It was the third day. The people had prepared themselves for the coming of God. They had been given very strict instructions – lines not to cross lest they die. In Exodus 19:16, we find the people of God awaiting his coming.
Come he did, along with thunder, lightning, a thick cloud, and very loud trumpet blasts. Can you even imagine standing there?
There have been times in my life when the Lord has called me to do things that were very intimidating; uncomfortable; even scary. As I went full of fear, in that moment before I saw him, I remember how I felt. Although afraid, every second guess of why I should just forget it was silenced by two things: 1. knowing with absolute certainty his voice and 2. knowing I was prepared.

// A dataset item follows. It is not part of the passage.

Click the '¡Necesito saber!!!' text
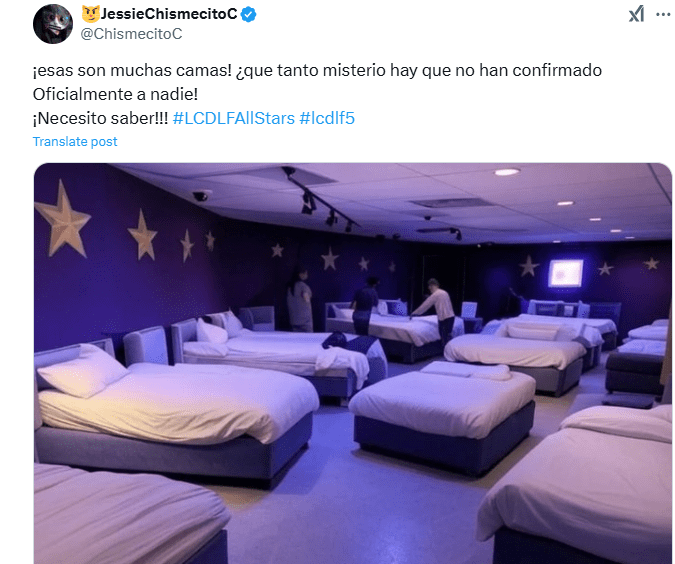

Knowing we have spiritually prepared ourselves before facing a spiritual event gives us confidence when we are afraid and do not understand what God is doing.
Have I prayed? Have I heard from God beforehand? Have I fasted? Have I waited for his instructions? Have I obeyed in as much as I already know? Am I continuously listening for Him?
If these answers are yes, that go time moment is far less dreadful.
Here, even the mountain was trembling. The trumpet was becoming increasingly loud. It was then that Moses spoke and God answered. He answered in thunder. The Lord came down onto the mountain and Moses alone went up to him.
Matthew Henry notes, “Now, at length, comes that memorable day, that terrible day of the Lord, that day of judgment, in which Israel heard the voice of the Lord God speaking to them out of the midst of the fire, and lived…Now it was that the earth trembled at the presence of the Lord, and the mountains skipped like rams, that Sinai itself, though rough and rocky, melted from before the Lord God of Israel. Now it was that the mountains saw him, and trembled, and were witnesses against a hard-hearted unmoved people, whom nothing would influence.”
All this preparation, all this warning, all this waiting, all this fearful pre-meeting, and what does God tell Moses when he finally gets to the top of the mountain?
Hey, Moses! How are you old buddy? Let’s do lunch?!
No! God tells Moses to go back down and tell the people the very same things he has already thoroughly told them and warned them about.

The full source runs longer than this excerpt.